I distinctly remember sitting in a crowded New York City restaurant somewhere near Times Square in the fall of 1993, with then CFP Board CEO Bob Goss and Board chair Tom Potts. I was a senior editor at Worth magazine then, and Goss, a lawyer, was explaining the Board's "two hat" rule: CFPs were required to act in the interests of their clients when they were acting as financial planners, but were not required to do so when they were acting as brokers (the legal term for this, he said, was "the scope of the engagement").
I'd been covering financial planners for over a decade by then, but this was first I'd heard of this loophole, and I remember thinking: "There's not one client in a thousand who will understand how this works."

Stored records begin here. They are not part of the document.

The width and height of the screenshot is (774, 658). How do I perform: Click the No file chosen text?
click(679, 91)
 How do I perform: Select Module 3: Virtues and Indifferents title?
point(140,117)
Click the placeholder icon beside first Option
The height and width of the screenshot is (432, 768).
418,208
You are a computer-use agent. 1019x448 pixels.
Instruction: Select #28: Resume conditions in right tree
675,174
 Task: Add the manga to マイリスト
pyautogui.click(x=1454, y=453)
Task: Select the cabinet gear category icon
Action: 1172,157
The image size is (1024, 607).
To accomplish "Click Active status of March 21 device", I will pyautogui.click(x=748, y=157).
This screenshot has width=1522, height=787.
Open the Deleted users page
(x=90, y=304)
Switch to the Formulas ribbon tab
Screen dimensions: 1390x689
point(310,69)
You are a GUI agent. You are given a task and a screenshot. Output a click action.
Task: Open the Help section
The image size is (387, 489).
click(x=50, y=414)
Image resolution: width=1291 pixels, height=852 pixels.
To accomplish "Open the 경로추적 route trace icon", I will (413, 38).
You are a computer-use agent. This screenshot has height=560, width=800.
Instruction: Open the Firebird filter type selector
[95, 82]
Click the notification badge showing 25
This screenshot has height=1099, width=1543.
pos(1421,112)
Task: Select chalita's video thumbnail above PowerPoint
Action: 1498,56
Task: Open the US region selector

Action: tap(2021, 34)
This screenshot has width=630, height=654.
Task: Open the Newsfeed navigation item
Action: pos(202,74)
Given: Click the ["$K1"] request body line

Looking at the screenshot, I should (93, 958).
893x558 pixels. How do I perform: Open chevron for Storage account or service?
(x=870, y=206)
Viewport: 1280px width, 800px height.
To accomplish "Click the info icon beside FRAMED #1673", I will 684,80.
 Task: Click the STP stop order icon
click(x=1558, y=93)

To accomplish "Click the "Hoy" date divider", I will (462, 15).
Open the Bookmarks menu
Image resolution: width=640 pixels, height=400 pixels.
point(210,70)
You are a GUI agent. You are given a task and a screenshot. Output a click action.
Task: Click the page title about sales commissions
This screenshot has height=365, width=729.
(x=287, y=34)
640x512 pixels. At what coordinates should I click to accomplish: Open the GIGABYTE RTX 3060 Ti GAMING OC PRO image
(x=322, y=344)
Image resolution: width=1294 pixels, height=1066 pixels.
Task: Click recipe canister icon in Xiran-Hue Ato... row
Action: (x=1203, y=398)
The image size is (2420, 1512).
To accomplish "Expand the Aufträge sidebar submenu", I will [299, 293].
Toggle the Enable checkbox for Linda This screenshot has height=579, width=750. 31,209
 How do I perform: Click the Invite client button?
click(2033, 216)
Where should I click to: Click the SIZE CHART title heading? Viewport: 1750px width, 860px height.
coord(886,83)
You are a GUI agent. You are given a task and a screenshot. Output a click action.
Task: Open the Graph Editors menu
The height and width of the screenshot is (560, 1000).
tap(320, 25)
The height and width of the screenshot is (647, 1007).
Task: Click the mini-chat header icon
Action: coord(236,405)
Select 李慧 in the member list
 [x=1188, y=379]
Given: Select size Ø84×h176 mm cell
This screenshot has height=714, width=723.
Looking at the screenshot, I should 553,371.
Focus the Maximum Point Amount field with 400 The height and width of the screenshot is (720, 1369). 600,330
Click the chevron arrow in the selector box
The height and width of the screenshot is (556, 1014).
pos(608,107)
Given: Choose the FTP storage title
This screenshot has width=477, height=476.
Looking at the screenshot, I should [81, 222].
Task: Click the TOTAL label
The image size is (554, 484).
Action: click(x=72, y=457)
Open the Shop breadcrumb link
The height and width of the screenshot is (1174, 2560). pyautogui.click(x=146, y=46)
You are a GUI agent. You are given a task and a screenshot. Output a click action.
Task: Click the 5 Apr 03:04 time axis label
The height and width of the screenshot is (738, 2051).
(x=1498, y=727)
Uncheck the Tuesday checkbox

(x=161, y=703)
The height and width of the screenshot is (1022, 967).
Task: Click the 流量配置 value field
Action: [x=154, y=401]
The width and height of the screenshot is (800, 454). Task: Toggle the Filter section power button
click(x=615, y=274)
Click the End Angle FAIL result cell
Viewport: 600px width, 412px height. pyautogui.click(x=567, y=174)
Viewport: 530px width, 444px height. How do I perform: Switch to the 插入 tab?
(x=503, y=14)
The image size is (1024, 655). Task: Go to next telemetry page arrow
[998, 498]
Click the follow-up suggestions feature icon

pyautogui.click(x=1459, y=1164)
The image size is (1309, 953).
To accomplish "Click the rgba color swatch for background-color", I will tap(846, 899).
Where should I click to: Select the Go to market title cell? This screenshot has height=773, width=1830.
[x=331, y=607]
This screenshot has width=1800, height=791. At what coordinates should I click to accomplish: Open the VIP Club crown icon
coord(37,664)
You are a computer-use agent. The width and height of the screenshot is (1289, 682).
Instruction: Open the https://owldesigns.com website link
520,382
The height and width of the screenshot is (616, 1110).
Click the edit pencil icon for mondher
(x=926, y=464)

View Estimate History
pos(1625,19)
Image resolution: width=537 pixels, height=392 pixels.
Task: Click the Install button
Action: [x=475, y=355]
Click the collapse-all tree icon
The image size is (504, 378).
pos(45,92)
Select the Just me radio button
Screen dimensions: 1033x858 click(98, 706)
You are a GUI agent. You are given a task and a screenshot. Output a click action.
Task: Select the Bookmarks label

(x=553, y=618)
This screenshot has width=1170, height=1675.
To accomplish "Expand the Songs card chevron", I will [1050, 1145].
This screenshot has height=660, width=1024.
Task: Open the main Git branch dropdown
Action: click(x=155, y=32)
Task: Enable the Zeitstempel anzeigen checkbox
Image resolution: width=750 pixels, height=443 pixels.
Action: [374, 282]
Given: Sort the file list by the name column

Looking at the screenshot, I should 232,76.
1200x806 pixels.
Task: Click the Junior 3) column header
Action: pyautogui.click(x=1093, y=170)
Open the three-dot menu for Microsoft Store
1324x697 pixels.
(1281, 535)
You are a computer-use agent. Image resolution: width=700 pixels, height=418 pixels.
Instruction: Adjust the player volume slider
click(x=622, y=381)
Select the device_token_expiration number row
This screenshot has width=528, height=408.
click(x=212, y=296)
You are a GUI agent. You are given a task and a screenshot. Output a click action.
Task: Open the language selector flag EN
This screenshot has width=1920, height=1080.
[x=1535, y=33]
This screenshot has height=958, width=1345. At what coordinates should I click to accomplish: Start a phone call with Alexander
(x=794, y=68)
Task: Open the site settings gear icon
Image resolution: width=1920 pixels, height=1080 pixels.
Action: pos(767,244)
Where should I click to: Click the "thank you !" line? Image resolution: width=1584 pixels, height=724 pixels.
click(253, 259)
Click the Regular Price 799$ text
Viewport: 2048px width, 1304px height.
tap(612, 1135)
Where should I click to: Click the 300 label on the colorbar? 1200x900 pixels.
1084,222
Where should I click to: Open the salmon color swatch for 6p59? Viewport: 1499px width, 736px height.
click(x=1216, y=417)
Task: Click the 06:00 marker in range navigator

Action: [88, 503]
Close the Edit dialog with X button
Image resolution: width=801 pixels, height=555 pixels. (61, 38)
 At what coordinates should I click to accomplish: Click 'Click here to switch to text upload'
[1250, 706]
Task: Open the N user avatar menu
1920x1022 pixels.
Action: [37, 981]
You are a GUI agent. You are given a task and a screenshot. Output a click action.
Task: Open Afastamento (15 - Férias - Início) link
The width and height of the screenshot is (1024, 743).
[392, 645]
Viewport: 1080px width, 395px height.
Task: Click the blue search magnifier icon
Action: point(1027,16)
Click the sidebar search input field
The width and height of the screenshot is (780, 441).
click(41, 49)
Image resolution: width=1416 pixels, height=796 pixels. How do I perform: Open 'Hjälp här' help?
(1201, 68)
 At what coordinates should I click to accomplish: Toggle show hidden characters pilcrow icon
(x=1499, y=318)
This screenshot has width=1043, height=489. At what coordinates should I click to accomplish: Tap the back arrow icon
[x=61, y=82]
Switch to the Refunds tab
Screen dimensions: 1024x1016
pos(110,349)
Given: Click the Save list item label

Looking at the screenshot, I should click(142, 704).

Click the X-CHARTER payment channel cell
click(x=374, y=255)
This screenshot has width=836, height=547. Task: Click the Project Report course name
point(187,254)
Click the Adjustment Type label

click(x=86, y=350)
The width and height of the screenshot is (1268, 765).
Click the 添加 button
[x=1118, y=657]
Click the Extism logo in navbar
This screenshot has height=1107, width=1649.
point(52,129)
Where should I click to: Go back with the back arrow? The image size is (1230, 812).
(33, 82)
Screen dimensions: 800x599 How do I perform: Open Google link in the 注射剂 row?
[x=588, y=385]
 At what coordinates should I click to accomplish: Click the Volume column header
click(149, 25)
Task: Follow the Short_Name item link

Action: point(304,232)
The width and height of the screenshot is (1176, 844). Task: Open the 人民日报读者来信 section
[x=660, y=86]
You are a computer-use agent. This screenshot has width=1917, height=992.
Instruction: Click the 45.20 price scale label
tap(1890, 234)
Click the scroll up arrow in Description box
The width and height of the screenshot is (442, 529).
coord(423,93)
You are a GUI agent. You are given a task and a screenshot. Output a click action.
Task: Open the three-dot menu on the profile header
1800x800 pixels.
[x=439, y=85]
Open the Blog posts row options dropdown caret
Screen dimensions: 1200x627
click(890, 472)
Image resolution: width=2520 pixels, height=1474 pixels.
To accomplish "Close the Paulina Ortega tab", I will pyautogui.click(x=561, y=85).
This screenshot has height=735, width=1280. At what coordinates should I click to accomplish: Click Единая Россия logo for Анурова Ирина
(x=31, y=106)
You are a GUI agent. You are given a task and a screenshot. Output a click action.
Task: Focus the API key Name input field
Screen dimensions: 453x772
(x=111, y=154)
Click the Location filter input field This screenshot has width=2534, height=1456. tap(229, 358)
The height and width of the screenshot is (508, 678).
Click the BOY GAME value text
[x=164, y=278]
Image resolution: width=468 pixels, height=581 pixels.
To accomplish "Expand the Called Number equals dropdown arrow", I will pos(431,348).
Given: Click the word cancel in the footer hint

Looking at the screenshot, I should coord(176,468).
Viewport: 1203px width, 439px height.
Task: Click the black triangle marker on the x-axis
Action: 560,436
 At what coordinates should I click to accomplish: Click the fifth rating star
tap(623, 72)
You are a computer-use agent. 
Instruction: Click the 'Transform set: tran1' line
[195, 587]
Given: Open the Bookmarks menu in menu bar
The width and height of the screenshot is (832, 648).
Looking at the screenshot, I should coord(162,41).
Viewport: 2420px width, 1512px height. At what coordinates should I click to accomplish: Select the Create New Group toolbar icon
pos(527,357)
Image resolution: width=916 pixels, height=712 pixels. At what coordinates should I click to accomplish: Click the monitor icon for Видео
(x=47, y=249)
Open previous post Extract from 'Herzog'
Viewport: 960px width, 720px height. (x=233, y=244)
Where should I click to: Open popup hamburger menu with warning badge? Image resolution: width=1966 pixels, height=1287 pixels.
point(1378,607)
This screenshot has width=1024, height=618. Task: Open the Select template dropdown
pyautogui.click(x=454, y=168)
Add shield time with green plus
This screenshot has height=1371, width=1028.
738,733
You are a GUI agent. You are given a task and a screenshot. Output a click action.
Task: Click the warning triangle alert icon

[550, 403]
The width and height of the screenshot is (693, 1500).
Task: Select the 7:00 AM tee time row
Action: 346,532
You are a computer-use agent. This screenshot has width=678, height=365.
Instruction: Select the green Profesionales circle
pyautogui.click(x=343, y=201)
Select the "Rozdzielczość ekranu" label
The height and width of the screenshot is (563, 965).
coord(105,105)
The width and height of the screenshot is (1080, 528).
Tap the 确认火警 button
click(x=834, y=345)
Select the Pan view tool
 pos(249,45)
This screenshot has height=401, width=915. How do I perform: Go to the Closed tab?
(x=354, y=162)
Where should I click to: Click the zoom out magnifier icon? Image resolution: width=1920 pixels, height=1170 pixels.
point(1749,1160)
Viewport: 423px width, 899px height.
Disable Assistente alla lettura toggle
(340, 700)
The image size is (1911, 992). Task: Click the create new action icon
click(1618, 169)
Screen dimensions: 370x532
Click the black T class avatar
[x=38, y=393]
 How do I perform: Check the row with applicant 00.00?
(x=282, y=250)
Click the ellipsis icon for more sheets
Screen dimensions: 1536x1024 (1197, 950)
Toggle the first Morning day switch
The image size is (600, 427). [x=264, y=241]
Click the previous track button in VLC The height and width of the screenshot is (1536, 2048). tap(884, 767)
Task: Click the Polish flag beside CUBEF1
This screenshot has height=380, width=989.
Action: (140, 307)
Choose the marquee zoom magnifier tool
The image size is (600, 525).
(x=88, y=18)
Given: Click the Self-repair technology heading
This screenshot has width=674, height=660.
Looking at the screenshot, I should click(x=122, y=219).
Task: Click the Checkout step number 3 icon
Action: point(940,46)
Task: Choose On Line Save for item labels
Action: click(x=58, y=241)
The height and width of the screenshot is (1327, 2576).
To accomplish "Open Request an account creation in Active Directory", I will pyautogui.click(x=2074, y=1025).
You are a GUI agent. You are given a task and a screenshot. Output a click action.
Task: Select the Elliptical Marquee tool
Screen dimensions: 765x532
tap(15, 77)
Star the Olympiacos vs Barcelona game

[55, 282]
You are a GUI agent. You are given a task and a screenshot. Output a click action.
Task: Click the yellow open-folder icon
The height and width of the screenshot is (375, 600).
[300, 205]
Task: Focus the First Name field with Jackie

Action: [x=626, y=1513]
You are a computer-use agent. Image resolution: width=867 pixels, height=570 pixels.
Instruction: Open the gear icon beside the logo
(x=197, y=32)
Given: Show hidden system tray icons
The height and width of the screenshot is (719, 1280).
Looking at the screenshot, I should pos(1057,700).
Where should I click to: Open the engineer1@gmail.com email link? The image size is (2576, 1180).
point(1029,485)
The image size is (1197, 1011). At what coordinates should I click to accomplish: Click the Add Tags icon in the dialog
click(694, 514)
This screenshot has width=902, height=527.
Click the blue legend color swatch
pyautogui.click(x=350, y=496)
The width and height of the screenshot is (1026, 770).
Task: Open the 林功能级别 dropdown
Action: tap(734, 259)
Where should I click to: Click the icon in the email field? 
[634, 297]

Forward 20 years to Melanie Waddell's story last week, Will the SEC Create Two Kinds of Fiduciaries?, in which she explores the very real likelihood that the Commission will ultimately come out with a separate "fiduciary" standard for brokers. Separate, that is, from the '40 Act standard that RIAs are currently held to. Not only would two standards undermine the intent of Dodd-Frank, it would make the problem it's trying to solve worse, instead of better.
In her story, Melanie quotes a "who's who" list of SEC watchers, including Brian Graff (executive director of the American Society of Pensions Professionals and Actuaries, the ASPPA), David Tittsworth (executive director of the Investment Adviser Association, the IAA), Jeff Brown (senior VP of legislative and regulatory affairs for Schwab), and Duane Thompson (senior policy analyst at fi360), all opining that the likelihood of two fiduciary standards is anywhere from "possible" to "exactly what the SEC will do."
Should the SEC come out with a double standard, it wouldn't be entirely the Commission's fault.
Congress, in its infinite wisdom, wrote in Dodd-Frank Section 913 that should the SEC write a fiduciary standard for brokers, it must be "uniform" for both brokers and RIAs, and "no less stringent" than the existing '40 Act standard; while, at the same time, not make "receiving commissions" or "the sale of proprietary products" a violation of the fiduciary standard.
How's that supposed to work? Good question.